As first-quarter report cards are rolling in, evidence is building that the war's impact is stretching beyond the firms that move goods — and people — around the world. Most recently, the conflict raised costs for the container manufacturer Sonoco Products Co. and weighed on sales for industrial conglomerate Honeywell International Inc.
The list goes on, creating a worrisome setup for the market where gains in the biggest technology companies — largely shielded from geopolitical risks — have offset worries around the conflict down the market-cap spectrum. As traders brace for the busiest earnings week on Wall Street, there's a risk that more bitter surprises are ahead.
Canaries in the Coal Mine
“Those are the canaries in the coal mine,” said Mark Malek, chief investment officer at Siebert Financial. “The market's ignoring them for now, trading straight up. I'm constructive, but I'm very cautiously constructive here.”
Almost two months since the war in the Middle East began, the Strait of Hormuz remains effectively shut. That's keeping prices high for commodities exported through the region, exacerbating the pain caused by rising logistics costs.
Earnings reports across industrial, materials and energy sectors have highlighted these headwinds. Honeywell said on Thursday that the war had caused weakness in one of its business lines, contributing to a second quarter profit outlook that came short of estimates.

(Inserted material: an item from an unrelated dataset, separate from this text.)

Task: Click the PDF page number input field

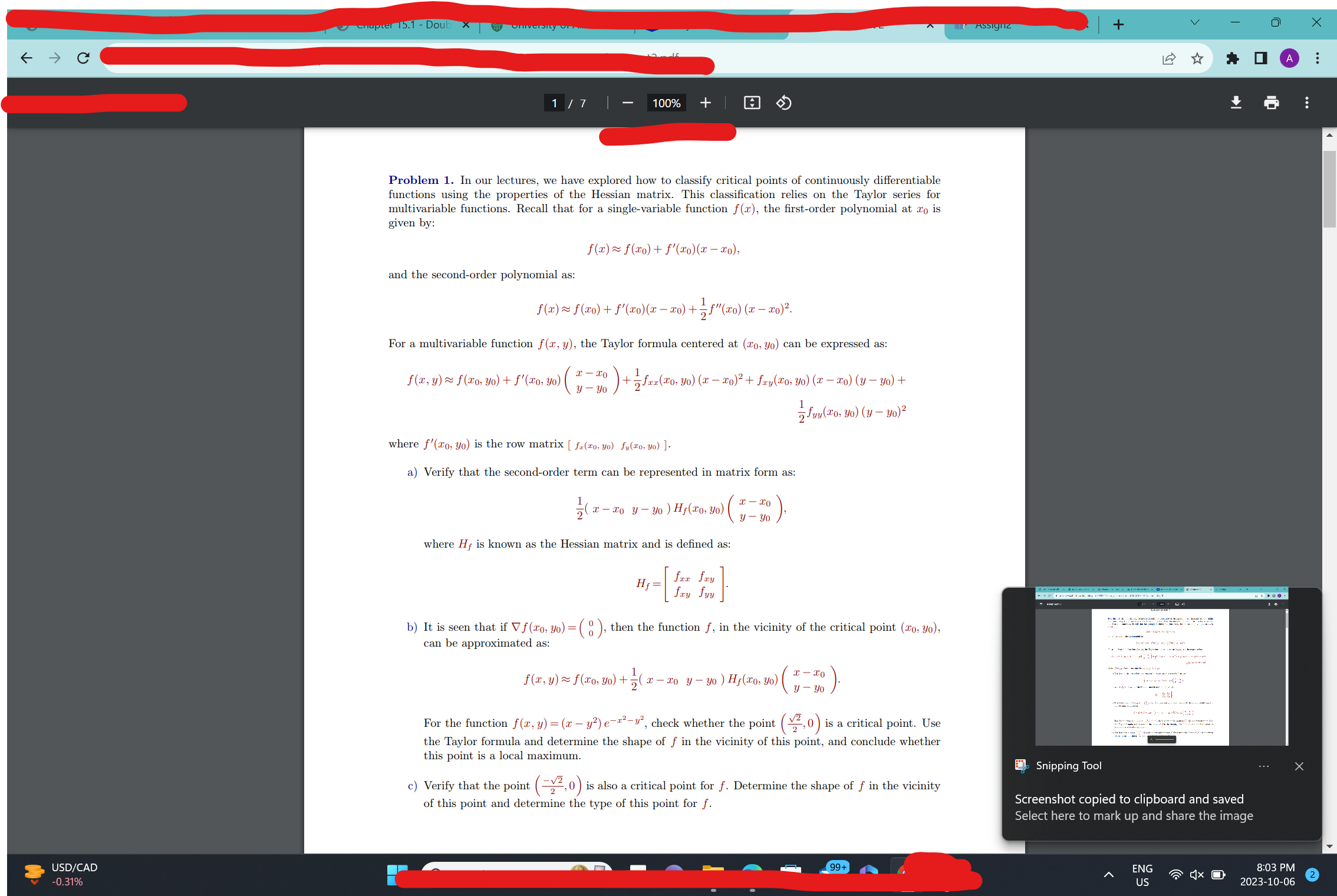Action: tap(554, 103)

And on Friday, oilfield services company SLB Ltd. said that disruptions from the war weighed on its results.
Rising Costs and Vulnerable Sectors
Energy, freight and petrochemical costs are rising quickly for Sonoco, the maker of paperboard products that envisions up to US$10 million in new expenses in the current quarter. For jet-engine maker General Electric Co., the risk is that demand from airlines falters as a result of disruptions to travel or the strain of higher fuel prices. The company's assumption is that the war and its impacts last through the summer, chief executive officer Larry Culp told investors last Tuesday.

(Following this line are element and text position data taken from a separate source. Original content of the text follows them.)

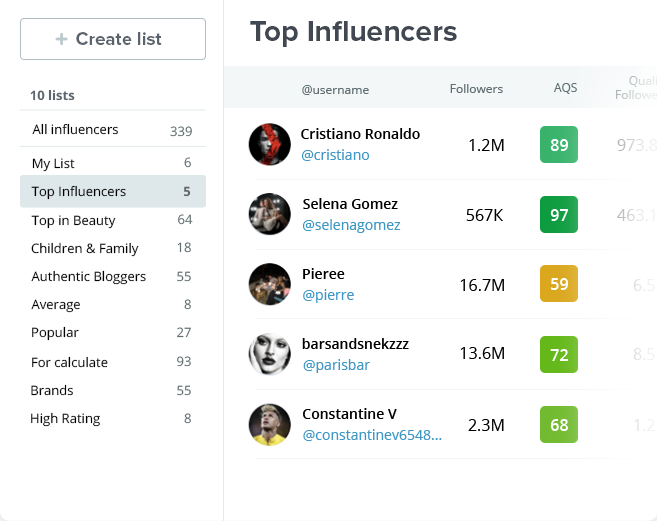657x521 pixels.
Task: Click the green AQS 89 badge
Action: pyautogui.click(x=559, y=145)
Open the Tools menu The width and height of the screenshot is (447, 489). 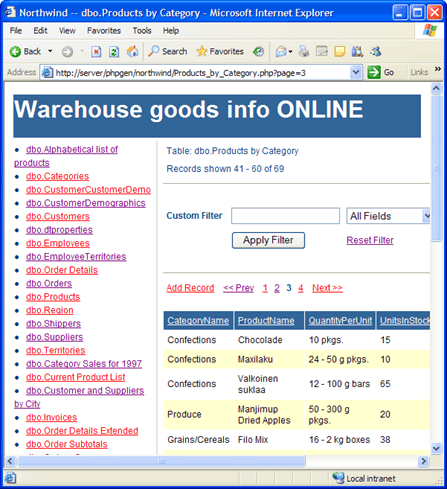tap(142, 31)
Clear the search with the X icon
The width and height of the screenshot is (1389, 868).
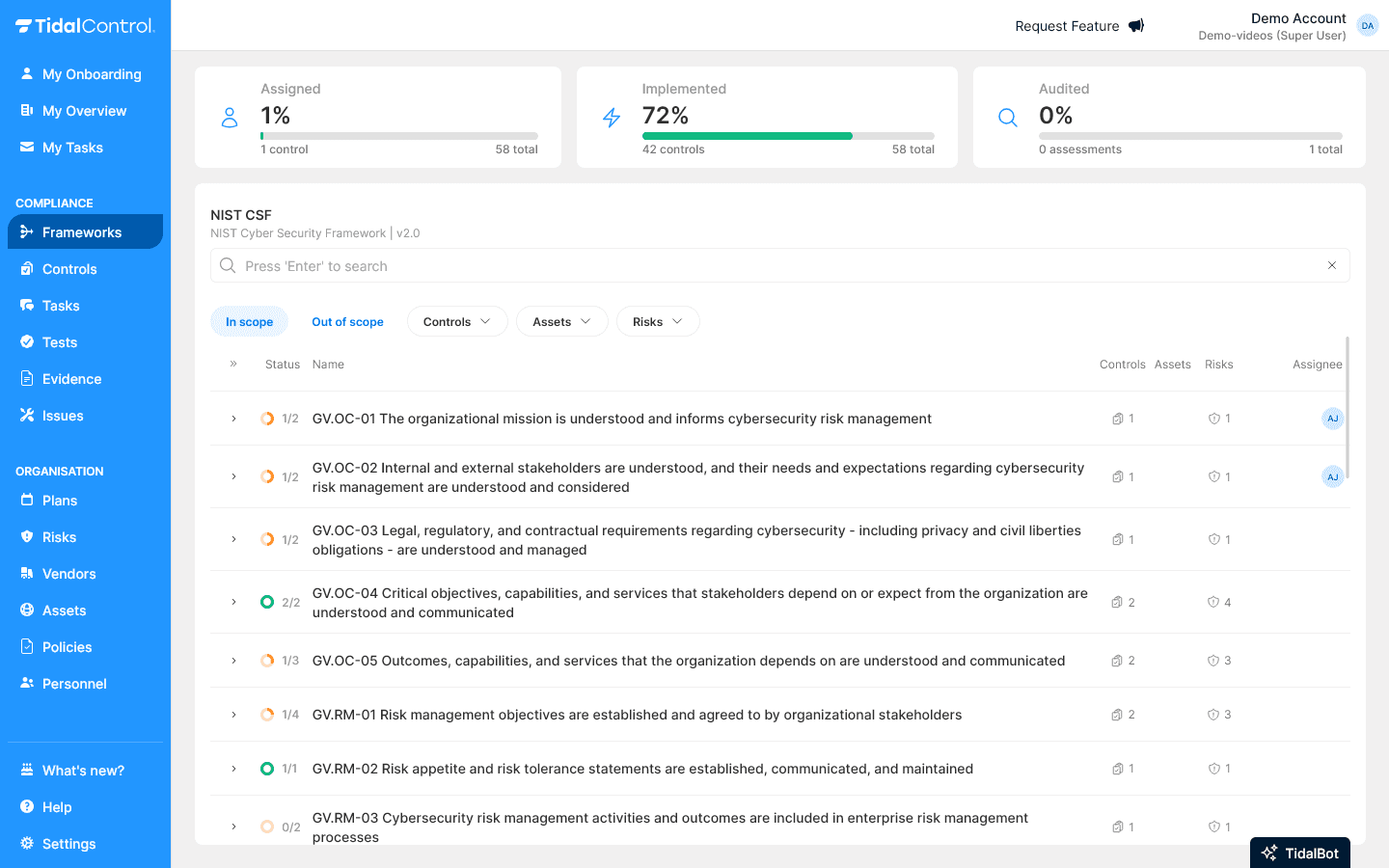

“The consumer sectors are most vulnerable,” said Melissa Brown, head of investment decision research at Simcorp. “Higher oil prices divert spending from other discretionary items as people have to drive and may also drive up prices as input costs rise.”
Even when stocks were beaten up coming into their reports, investors haven't always been in a forgiving mood. Shares of Southwest Airlines Co. dropped after the airline struck a cautious tone on the impact of higher fuel costs, widening the decline since early March to 20 per cent. Meanwhile, Carnival Corp. cut its guidance citing the conflict in the Middle East, which extended the share-price decline since the war began to 14 per cent.